─── Information

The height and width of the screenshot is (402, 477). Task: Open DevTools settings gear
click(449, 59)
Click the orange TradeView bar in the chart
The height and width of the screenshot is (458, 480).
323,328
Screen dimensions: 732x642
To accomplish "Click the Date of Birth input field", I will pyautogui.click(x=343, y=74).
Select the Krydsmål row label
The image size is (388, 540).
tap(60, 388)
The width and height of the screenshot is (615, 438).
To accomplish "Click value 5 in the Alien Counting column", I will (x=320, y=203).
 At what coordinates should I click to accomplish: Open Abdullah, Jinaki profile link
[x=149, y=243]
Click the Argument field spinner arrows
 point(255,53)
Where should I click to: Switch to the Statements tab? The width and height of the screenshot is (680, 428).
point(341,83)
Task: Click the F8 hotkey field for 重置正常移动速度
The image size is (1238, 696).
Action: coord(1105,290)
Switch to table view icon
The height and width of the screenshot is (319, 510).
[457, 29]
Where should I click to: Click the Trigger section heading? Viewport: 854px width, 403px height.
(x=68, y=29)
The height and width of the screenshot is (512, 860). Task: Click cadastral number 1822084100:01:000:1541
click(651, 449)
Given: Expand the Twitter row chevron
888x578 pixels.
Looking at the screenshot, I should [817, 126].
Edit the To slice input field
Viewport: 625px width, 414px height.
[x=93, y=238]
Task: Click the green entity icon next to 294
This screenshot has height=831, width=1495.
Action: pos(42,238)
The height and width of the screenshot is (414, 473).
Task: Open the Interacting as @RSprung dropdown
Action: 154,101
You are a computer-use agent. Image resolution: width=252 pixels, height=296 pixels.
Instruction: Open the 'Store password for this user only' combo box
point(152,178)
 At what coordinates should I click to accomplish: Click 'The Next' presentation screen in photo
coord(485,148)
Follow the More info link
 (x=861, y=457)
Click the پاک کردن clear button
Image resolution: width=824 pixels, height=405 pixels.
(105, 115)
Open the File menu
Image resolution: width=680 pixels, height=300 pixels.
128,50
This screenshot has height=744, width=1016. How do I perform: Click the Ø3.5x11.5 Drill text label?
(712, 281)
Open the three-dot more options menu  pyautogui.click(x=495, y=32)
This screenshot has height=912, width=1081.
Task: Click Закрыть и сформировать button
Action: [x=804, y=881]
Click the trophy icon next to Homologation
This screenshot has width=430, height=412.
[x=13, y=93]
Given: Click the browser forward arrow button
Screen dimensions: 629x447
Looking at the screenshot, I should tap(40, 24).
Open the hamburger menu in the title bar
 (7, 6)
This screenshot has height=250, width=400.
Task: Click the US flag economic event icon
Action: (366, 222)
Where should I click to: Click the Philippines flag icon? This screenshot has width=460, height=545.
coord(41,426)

──────

* _Goal of the exercise_
Every one of the records is to be copied word for word.

* _Written response_
The height and width of the screenshot is (402, 477). Task: Open DevTools settings gear
click(449, 59)
Click the orange TradeView bar in the chart
The height and width of the screenshot is (458, 480).
323,328
Screen dimensions: 732x642
To accomplish "Click the Date of Birth input field", I will pyautogui.click(x=343, y=74).
Select the Krydsmål row label
The image size is (388, 540).
tap(60, 388)
The width and height of the screenshot is (615, 438).
To accomplish "Click value 5 in the Alien Counting column", I will (x=320, y=203).
 At what coordinates should I click to accomplish: Open Abdullah, Jinaki profile link
[x=149, y=243]
Click the Argument field spinner arrows
 point(255,53)
Where should I click to: Switch to the Statements tab? The width and height of the screenshot is (680, 428).
point(341,83)
Task: Click the F8 hotkey field for 重置正常移动速度
The image size is (1238, 696).
Action: coord(1105,290)
Switch to table view icon
The height and width of the screenshot is (319, 510).
[457, 29]
Where should I click to: Click the Trigger section heading? Viewport: 854px width, 403px height.
(x=68, y=29)
The height and width of the screenshot is (512, 860). Task: Click cadastral number 1822084100:01:000:1541
click(651, 449)
Given: Expand the Twitter row chevron
888x578 pixels.
Looking at the screenshot, I should [817, 126].
Edit the To slice input field
Viewport: 625px width, 414px height.
[x=93, y=238]
Task: Click the green entity icon next to 294
This screenshot has height=831, width=1495.
Action: pos(42,238)
The height and width of the screenshot is (414, 473).
Task: Open the Interacting as @RSprung dropdown
Action: 154,101
You are a computer-use agent. Image resolution: width=252 pixels, height=296 pixels.
Instruction: Open the 'Store password for this user only' combo box
point(152,178)
 At what coordinates should I click to accomplish: Click 'The Next' presentation screen in photo
coord(485,148)
Follow the More info link
 (x=861, y=457)
Click the پاک کردن clear button
Image resolution: width=824 pixels, height=405 pixels.
(105, 115)
Open the File menu
Image resolution: width=680 pixels, height=300 pixels.
128,50
This screenshot has height=744, width=1016. How do I perform: Click the Ø3.5x11.5 Drill text label?
(712, 281)
Open the three-dot more options menu  pyautogui.click(x=495, y=32)
This screenshot has height=912, width=1081.
Task: Click Закрыть и сформировать button
Action: [x=804, y=881]
Click the trophy icon next to Homologation
This screenshot has width=430, height=412.
[x=13, y=93]
Given: Click the browser forward arrow button
Screen dimensions: 629x447
Looking at the screenshot, I should tap(40, 24).
Open the hamburger menu in the title bar
 (7, 6)
This screenshot has height=250, width=400.
Task: Click the US flag economic event icon
Action: (366, 222)
Where should I click to: Click the Philippines flag icon? This screenshot has width=460, height=545.
coord(41,426)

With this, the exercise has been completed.